Ahora bien, es innegable que también los colombianos hemos visto ese concepto desplomarse hasta el fondo de un abismo donde imperan el miedo y la incertidumbre. La idea de patria, esa figura definida como una “suma de cosas materiales e inmateriales, pasadas, presentes y futuras, que cautivan la amorosa adhesión de los patriotas” ha sido incesantemente convocada para reclutar las masas en función de enfrentar un enemigo. En consecuencia, ese conflicto prolongado –y sostenido indistintamente por ideologías de izquierda y de derecha–- ha generado la constante violación de los derechos humanos y el velado y sistemático genocidio que el país ha soportado estoicamente; de ahí que, para cualquier ciudadano, la patria es impunidad, es pérdida, desencuentro, corrupción, negligencia e indolencia.

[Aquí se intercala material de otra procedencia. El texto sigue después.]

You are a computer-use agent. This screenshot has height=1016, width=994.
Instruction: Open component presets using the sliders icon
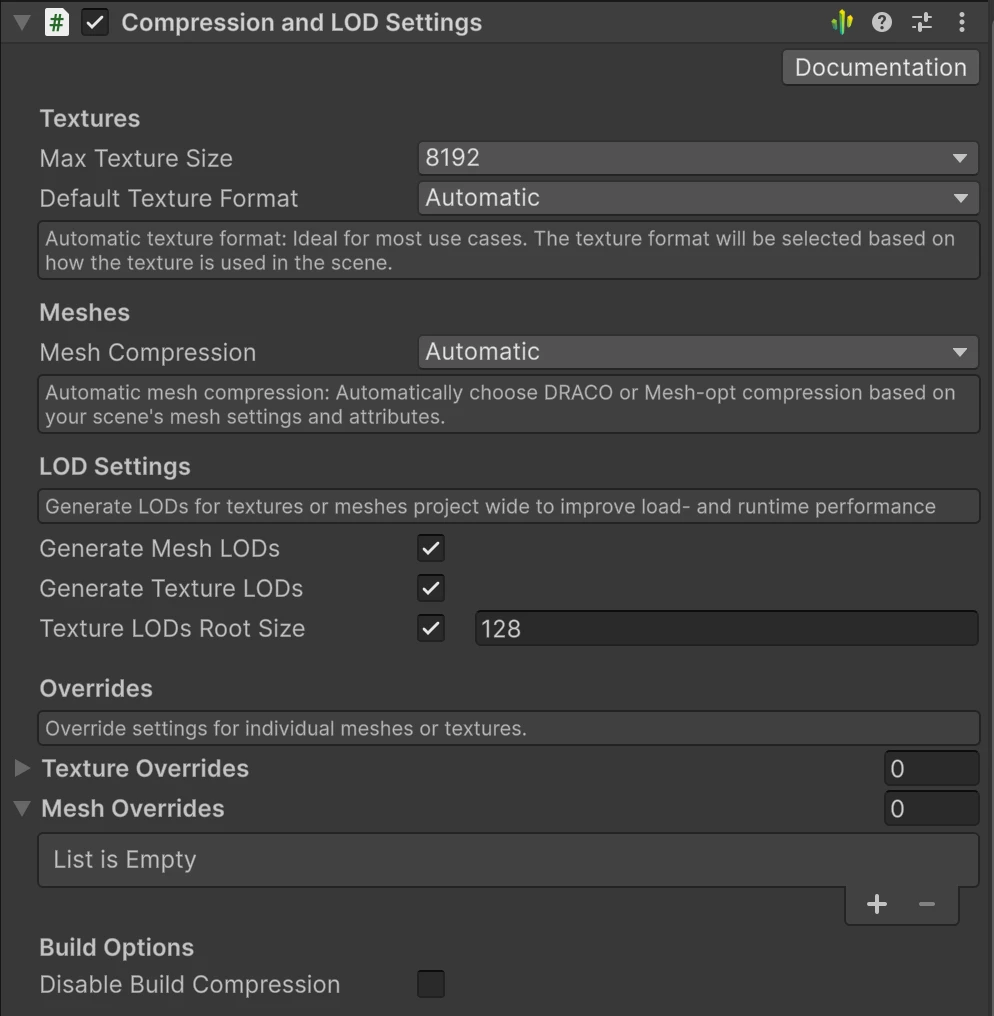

Ante tanta desesperanza, era natural que el amor patrio resurgiera cuando las notas del himno nacional sonaron en la dorada tarde estival de los Campos Elíseos, justo en el momento en que Egan Bernal estaba en lo alto del podio. Es comprensible que, de inmediato, el triunfo fuera arrogado a ese inasible llamado patria; un ideal que reverdece ante los logros de un colombiano de bien, y que, aunque sea solo por momentos, consiguió unir a una nación polarizada de manera irracional en torno a muchos infames.